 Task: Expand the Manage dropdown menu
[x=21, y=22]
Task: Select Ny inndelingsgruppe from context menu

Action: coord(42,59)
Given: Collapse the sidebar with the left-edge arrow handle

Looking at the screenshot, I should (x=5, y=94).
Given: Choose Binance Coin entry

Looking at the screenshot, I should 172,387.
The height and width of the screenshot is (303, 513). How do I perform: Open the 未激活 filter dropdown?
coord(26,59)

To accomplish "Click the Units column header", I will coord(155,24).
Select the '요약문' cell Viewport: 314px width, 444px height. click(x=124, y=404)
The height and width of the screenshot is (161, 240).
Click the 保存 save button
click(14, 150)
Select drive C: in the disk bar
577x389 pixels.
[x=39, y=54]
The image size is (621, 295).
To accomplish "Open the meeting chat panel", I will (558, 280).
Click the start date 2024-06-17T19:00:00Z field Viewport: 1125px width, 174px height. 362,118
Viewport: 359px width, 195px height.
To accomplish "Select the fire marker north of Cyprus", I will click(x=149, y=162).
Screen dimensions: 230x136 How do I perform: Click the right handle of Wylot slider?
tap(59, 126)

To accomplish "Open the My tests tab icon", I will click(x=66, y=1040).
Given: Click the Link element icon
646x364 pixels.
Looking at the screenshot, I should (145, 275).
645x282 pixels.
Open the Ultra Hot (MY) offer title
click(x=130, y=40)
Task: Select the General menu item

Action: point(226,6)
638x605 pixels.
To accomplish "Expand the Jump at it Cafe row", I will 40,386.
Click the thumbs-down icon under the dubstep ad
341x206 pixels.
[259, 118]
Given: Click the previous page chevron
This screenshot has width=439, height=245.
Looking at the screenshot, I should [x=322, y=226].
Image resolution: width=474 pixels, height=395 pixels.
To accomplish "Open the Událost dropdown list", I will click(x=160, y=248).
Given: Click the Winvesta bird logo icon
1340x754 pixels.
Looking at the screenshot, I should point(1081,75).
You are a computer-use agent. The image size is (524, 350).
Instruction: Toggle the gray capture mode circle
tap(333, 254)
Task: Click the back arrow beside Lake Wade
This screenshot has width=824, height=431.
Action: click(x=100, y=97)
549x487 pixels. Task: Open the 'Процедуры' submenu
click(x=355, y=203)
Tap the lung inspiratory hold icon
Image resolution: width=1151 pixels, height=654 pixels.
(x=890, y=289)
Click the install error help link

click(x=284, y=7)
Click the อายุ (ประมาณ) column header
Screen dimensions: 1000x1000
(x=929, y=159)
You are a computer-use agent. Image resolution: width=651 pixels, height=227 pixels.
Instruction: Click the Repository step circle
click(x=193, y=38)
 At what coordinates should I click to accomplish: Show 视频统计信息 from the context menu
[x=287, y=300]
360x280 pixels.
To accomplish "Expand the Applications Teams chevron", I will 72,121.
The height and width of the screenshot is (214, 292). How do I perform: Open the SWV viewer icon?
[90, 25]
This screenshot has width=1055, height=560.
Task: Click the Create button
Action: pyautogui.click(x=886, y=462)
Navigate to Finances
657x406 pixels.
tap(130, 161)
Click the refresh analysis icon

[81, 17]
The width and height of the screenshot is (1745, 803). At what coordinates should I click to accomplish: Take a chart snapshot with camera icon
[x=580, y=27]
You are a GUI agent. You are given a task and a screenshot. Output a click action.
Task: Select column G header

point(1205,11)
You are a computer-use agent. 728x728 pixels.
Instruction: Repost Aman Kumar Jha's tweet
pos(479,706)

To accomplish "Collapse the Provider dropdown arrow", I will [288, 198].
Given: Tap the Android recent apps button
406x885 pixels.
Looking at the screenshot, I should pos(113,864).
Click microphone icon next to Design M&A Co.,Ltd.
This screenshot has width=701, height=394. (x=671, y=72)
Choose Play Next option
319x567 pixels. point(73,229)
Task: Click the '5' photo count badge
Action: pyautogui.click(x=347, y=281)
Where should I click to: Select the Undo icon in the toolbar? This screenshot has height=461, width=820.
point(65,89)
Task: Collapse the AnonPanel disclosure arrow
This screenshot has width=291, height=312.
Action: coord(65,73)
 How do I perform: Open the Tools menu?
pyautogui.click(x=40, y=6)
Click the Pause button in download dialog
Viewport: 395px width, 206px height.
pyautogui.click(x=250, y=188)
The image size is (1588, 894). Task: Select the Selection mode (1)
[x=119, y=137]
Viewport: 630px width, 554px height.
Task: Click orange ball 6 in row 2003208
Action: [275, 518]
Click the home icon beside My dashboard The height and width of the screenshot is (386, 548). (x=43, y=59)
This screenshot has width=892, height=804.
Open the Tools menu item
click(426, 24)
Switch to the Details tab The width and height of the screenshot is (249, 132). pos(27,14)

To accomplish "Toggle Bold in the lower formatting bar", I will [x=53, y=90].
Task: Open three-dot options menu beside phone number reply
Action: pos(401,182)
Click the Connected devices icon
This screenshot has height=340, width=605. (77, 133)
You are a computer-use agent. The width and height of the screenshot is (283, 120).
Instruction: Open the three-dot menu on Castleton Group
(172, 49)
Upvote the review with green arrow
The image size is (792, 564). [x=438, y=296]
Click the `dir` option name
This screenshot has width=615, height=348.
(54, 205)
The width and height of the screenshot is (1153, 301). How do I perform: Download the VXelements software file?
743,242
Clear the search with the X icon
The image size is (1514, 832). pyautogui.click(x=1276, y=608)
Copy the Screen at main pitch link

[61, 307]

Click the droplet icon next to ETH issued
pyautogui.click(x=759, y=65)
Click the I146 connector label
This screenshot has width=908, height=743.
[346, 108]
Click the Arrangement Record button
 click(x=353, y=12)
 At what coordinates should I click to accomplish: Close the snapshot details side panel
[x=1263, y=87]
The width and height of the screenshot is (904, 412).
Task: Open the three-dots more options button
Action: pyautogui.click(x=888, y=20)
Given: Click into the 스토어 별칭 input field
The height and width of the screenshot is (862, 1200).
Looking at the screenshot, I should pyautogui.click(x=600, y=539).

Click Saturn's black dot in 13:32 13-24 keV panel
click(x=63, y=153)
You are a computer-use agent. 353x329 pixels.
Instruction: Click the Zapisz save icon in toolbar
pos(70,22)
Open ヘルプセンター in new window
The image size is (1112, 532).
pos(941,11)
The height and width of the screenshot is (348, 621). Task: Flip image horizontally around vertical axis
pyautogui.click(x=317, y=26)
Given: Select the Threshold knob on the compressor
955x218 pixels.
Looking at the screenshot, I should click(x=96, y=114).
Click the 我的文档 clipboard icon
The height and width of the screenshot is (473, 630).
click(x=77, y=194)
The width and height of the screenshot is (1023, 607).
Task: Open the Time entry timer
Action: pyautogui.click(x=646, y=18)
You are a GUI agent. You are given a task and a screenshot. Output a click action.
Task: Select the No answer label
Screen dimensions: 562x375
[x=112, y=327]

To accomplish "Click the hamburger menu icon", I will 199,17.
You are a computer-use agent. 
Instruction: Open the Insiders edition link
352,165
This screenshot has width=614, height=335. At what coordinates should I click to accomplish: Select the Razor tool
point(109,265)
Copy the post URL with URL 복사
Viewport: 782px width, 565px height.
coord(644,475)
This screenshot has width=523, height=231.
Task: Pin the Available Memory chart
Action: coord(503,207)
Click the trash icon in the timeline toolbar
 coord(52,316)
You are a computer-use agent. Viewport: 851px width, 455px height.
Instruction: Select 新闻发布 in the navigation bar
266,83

------------------------------------

Take every line above that includes "field" and list it.

● **RESPONSE TO THE TASK**:
Click the start date 2024-06-17T19:00:00Z field Viewport: 1125px width, 174px height. 362,118
Given: Click into the 스토어 별칭 input field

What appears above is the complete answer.